Rat beschließt Veränderungssperre

Wohnungen statt Blumen

Das Gelände der Gärtnerei Heinken umfasst knapp 5 500 Quadratmeter. - Foto: Ehlers

Stuhr - Von Sandra Bischoff. Noch können Kunden an der Blockener Straße Blumen kaufen. Das soll sich bald ändern: Dann weichen Verkaufsraum und Gewächshäuser Wohnhäusern. Um möglichen Wildwuchs zu vermeiden, hat der Rat in seiner Sitzung am Mittwochabend einstimmig eine Veränderungssperre für den Bebauungsplan „Tannenstraße“ beschlossen.

Aus Altersgründen wollen die Inhaber der Gärtnerei ihren Betrieb in absehbarer Zeit aufgeben und das Grundstück verkaufen.

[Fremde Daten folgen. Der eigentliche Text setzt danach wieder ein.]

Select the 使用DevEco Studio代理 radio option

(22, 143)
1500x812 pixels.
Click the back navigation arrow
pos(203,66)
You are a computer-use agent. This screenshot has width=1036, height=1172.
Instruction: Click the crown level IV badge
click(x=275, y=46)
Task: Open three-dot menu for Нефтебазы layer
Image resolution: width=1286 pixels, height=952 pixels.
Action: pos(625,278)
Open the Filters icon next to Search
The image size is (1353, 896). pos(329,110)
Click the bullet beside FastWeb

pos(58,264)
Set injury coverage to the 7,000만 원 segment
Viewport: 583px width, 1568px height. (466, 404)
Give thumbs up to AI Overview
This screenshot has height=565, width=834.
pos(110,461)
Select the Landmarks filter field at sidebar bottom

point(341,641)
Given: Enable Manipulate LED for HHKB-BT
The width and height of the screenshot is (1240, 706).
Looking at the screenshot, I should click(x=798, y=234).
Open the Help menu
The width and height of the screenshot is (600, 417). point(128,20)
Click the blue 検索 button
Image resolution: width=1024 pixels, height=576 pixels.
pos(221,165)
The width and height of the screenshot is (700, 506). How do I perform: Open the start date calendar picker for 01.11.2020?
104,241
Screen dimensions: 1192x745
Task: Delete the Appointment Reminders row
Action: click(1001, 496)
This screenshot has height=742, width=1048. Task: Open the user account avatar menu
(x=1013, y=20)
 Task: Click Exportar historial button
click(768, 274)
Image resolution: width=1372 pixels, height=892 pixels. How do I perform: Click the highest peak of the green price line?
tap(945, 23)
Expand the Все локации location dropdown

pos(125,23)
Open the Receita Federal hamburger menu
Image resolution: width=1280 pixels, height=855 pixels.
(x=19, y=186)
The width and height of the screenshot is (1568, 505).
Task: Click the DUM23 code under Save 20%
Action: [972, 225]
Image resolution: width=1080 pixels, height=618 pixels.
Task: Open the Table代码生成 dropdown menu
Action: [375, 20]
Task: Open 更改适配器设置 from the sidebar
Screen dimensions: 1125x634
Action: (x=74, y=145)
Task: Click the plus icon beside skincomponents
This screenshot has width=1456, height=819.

Es habe bereits Gespräche mit Bauträgern gegeben, die darauf schließen ließen, dass auf dem Areal Stadtvillen mit zwei Voll- und einem Staffelgeschoss errichtet werden sollen, berichtete Stadtplaner Christian Strauß den Politikern. „Das ist baurechtlich zulässig, fügt sich aber nur bedingt in die nähere Umgebung ein, denn auf zahlreichen anderen Grundstücken wurde das zulässige Maß der baulichen Nutzung deutlich unterschritten“, sagte er.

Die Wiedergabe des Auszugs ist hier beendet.